A hammering of words.

I spin round with the fork in my hand. ‘Mum, the only place I’m ever standing is at this washbowl. I could stand at a washbowl anywhere.’ I gesture through the window at the fence outside. ‘Nothing happens. Nothing but the paint chipping, and the whispers on the other side.’

‘Put that down.’ She points at the fork I’m pointing at her. ‘What whispers? There are no whispers! I’m protecting you from them!’ she shouts, her voice is a knife. ‘They wouldn’t understand you – and they’d say hateful things about me to you! I can’t trust you not to listen to them, not when they’re telling you lies about me, and then where would I be? A daughter who hated me, that would be terrible.’
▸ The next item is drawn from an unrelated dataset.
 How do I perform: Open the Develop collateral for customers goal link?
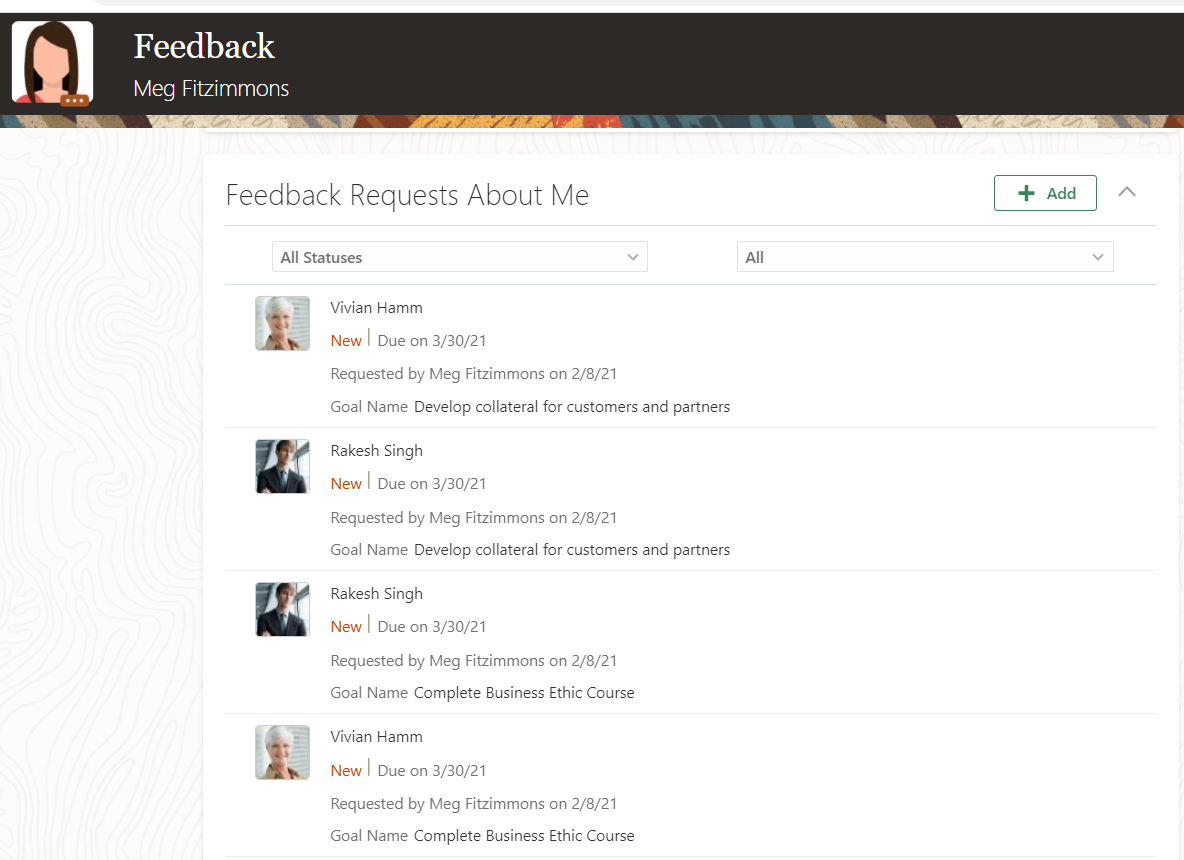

I put the fork on the stack of clean, dripping plates. I say, ‘They call us three “the hidden daughters”. I’ve heard whispers on the other side of the fence.’ I wash up a handful of spoons.

‘When will you stop making up stories about yourself? Hidden daughters. One day I’ll tell you about hearing voices—’

‘You
have
told me about hearing voices! You’ve told me that you don’t, but that you’re special and you’d be the one to hear them if anyone could. There aren’t any voices in this house, not the whisper of a ghost. Even if there were, you wouldn’t hear them, because you don’t listen!’ I crash the spoons on top of the plates.

Her hands shake. ‘Stupid girl!’ She bangs her fists on the kitchen table and I hear a clank of metal. ‘You belong with us.’

I turn back to the washbowl. A silver knife gleams under the water. I wash the surface with a cloth, the silver glistens. I say, ‘I don’t belong
anywhere,’
and slice my thumb. The scarlet blood seeps out. I put my thumb in my mouth.

Mum walks out of the kitchen. I run the cloth over the knife and wipe it clean.